Military health care providers should turn to automated systems to help address a growing problem at military health clinics: missed appointments.
That was one of the topics discussed at a WebHall sponsored by the Defense Departments Military Health System April 25. Participants posted questions and comments on a message board on MHS Web site, and several military medical officials responded to them.
Tammie Mills, a family readiness support assistant, commented that health care providers often complain to her about the high rate of missed appointments at military facilities.

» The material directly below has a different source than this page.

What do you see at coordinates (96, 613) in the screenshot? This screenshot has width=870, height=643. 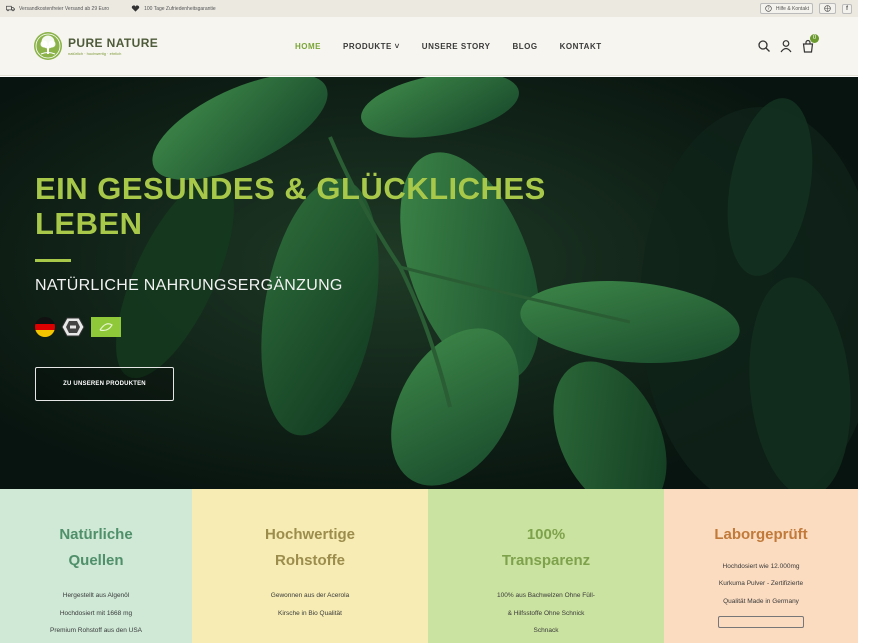 I see `feature-text: Hochdosiert mit 1668 mg` at bounding box center [96, 613].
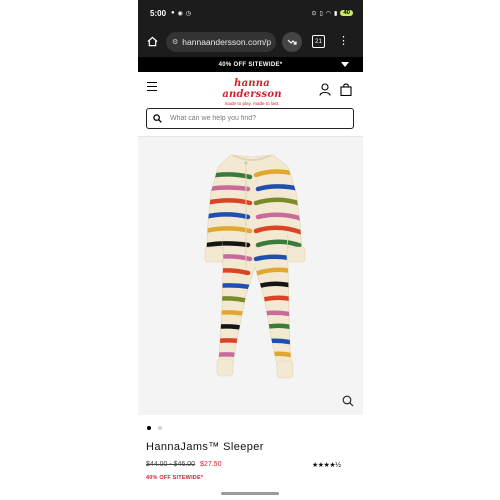 The height and width of the screenshot is (500, 500). Describe the element at coordinates (154, 428) in the screenshot. I see `carousel-dots` at that location.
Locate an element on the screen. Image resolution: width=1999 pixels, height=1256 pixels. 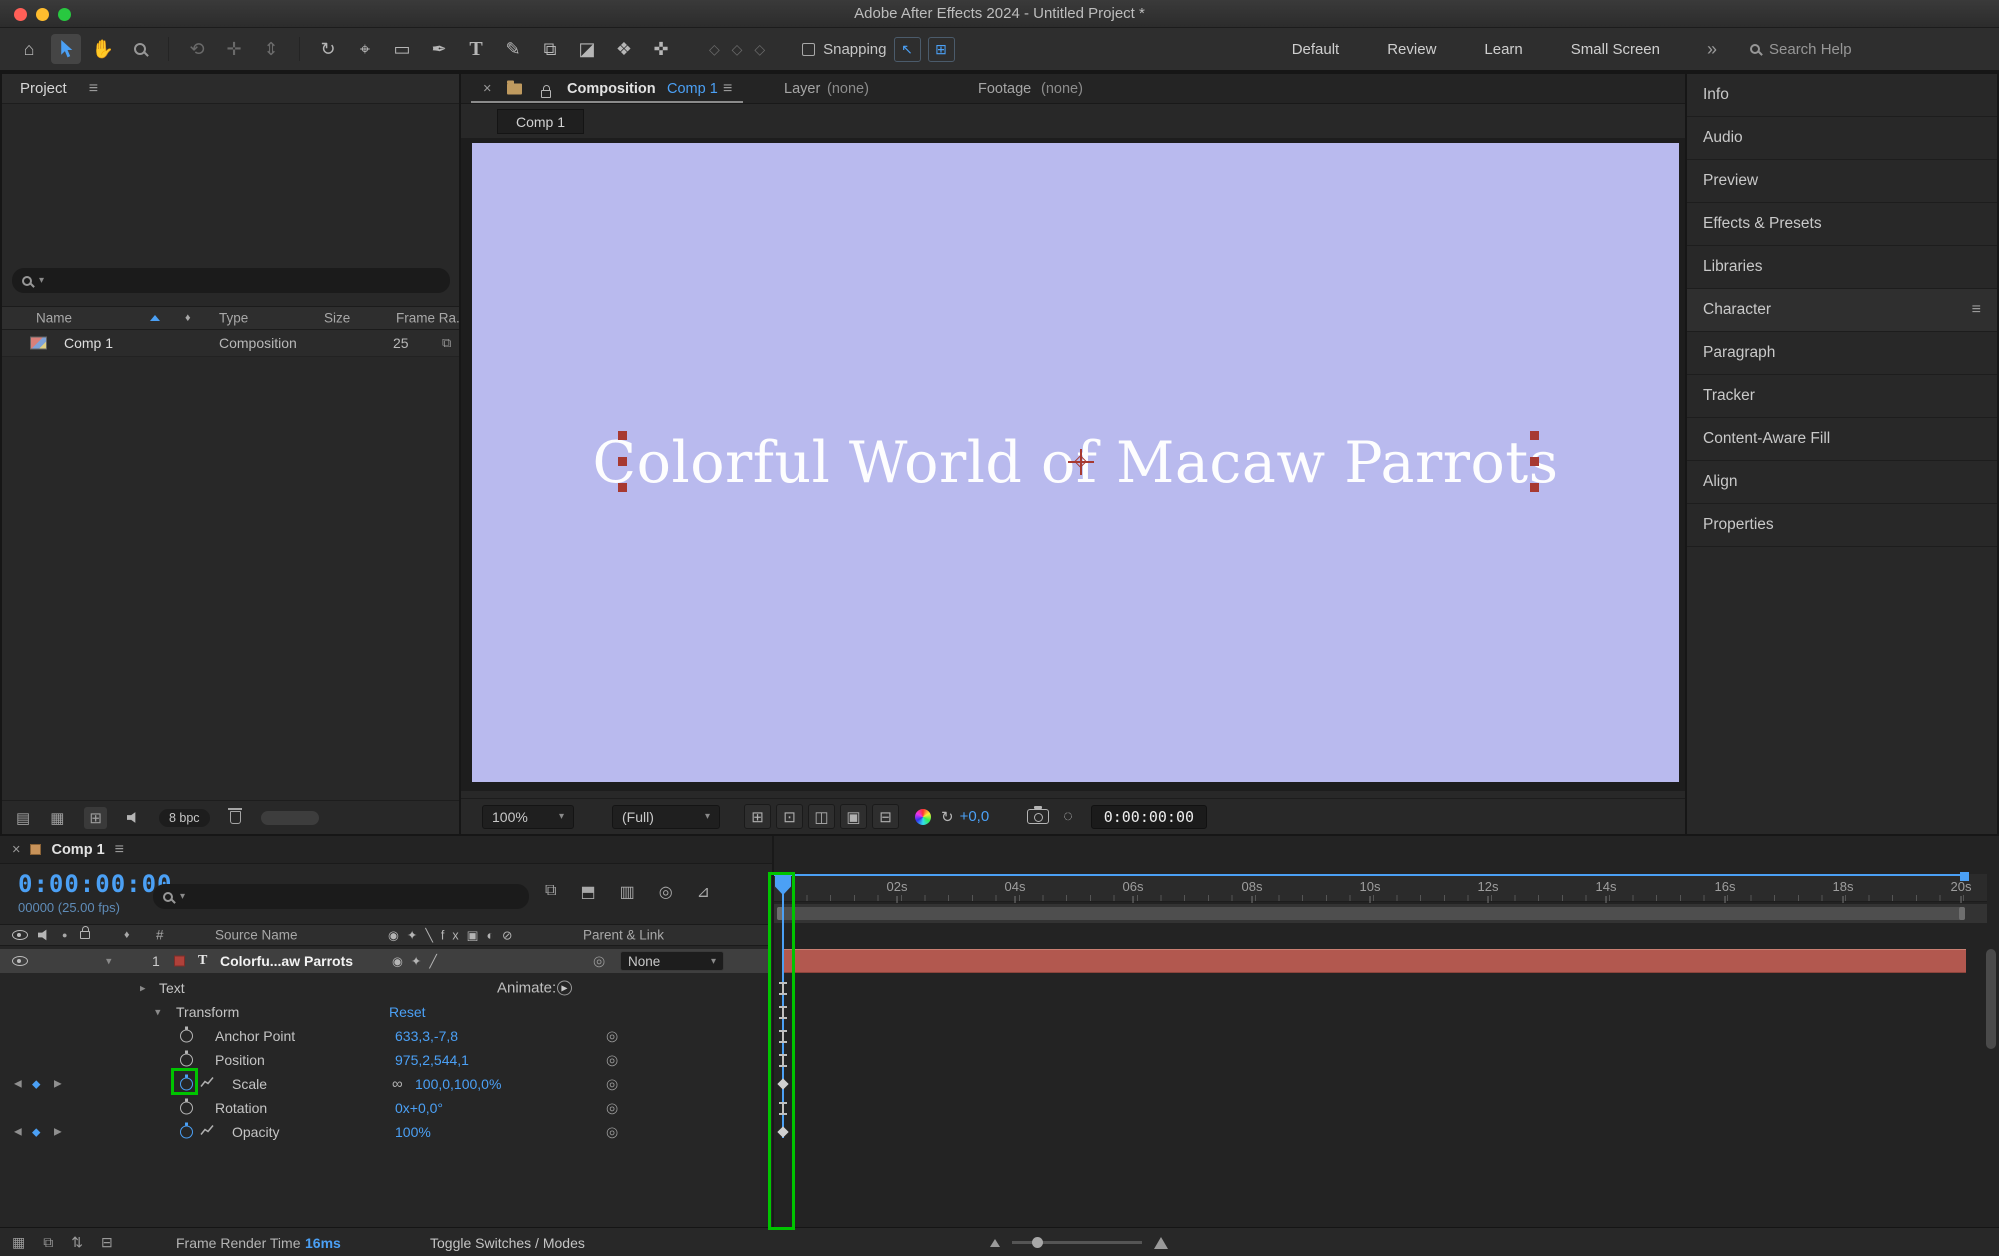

It seems to me that the issue is not lack of resources but lack of enforcement of missed-appointment consequences, Mills wrote. Obviously, the current system is not working.
In response, Col. John Kugler, deputy medical director at the Tricare Management Activity, said automated tools could help.
Some [military treatment facilities] have utilized automated phone reminder systems to effectively reduce the incidence of missed appointments, Kugler wrote.
Fortunately, there are readily available programs that provide clinic leaders with missed-appointment information that they can use to assess their own clinic and to look at the effectiveness of locally derived solutions, he added.
The Tricare Operations Center created an Appointment Activity Tool, Kugler said, adding, Clinic managers can drill down to facility-, clinic- and even provider-level data, which can be used to identify problem areas and design solutions.
The perennial issue of information sharing between DOD and the Veterans Affairs Department also came up during the online discussion. In response to a question, Col. Jimmie Keenan, chief of staff for the Army Medical Action Plan, indicated that the departments are working to improve the way we share information. We continue to work with our deployed medical units to ensure we capture this data and get it into the electronic database.